■ Goal: Could you copy out the listing below word for word, leaving out the pictures?

■ Supplied records:
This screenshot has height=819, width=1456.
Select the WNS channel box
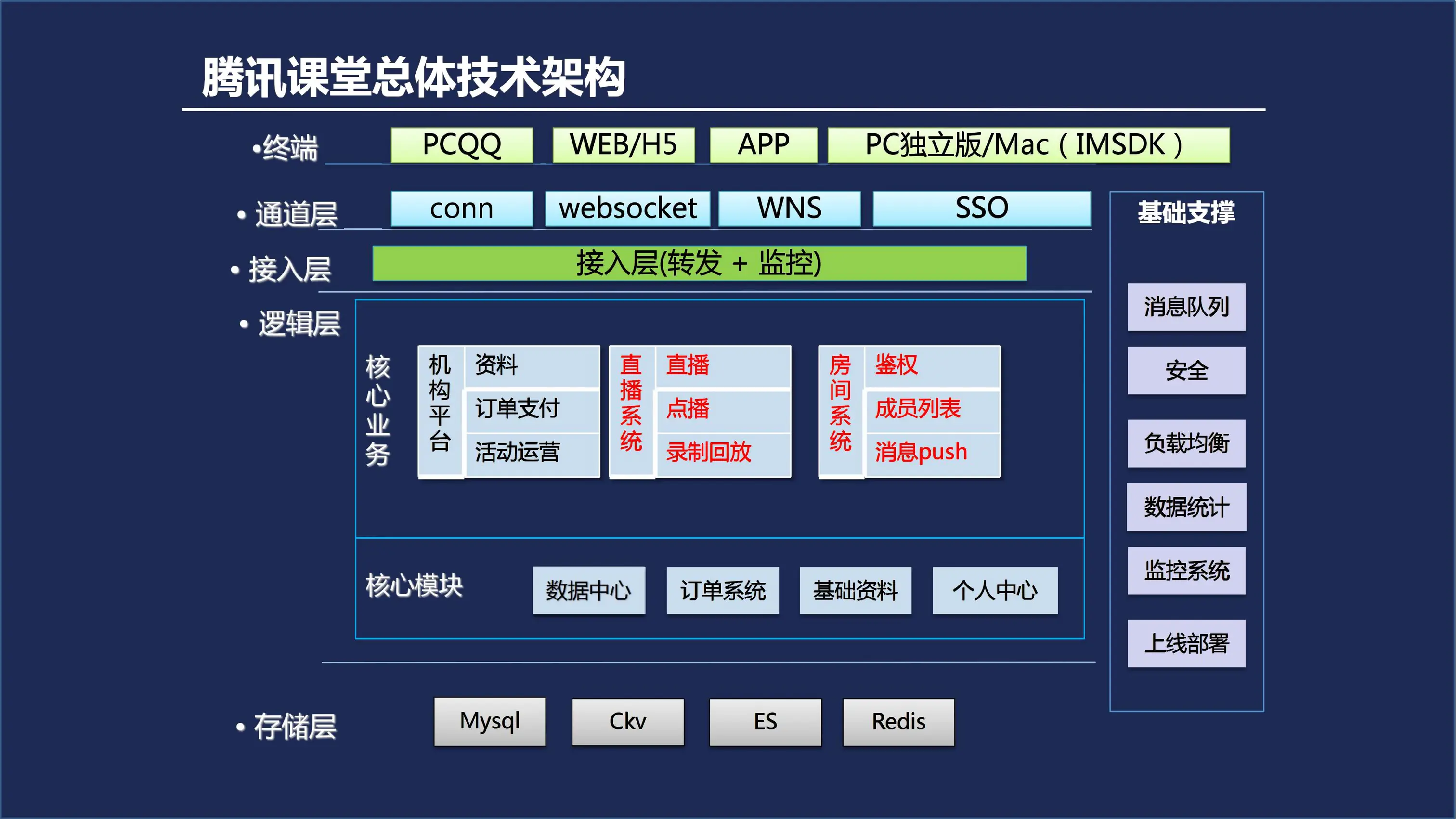click(x=789, y=208)
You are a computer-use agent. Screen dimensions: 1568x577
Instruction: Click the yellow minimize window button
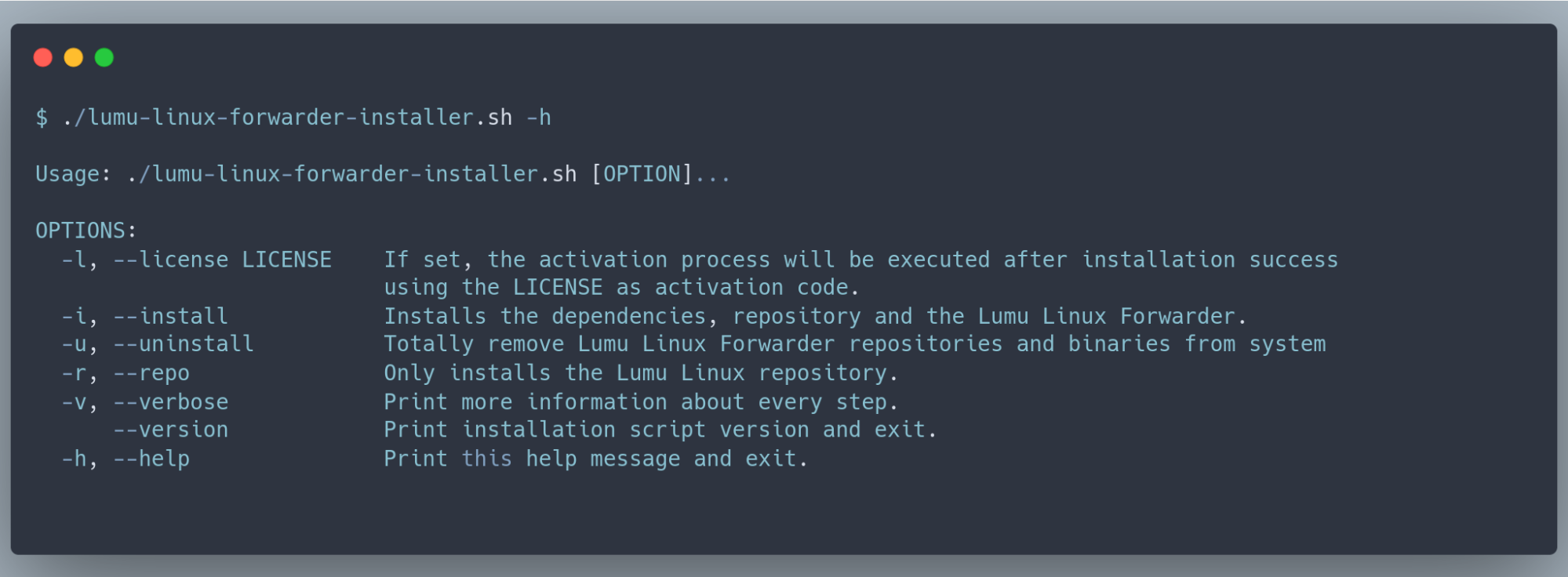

■ Reply to the exercise:
This screenshot has height=819, width=1456.
Select the WNS channel box
click(x=789, y=208)
You are a computer-use agent. Screen dimensions: 1568x577
Instruction: Click the yellow minimize window button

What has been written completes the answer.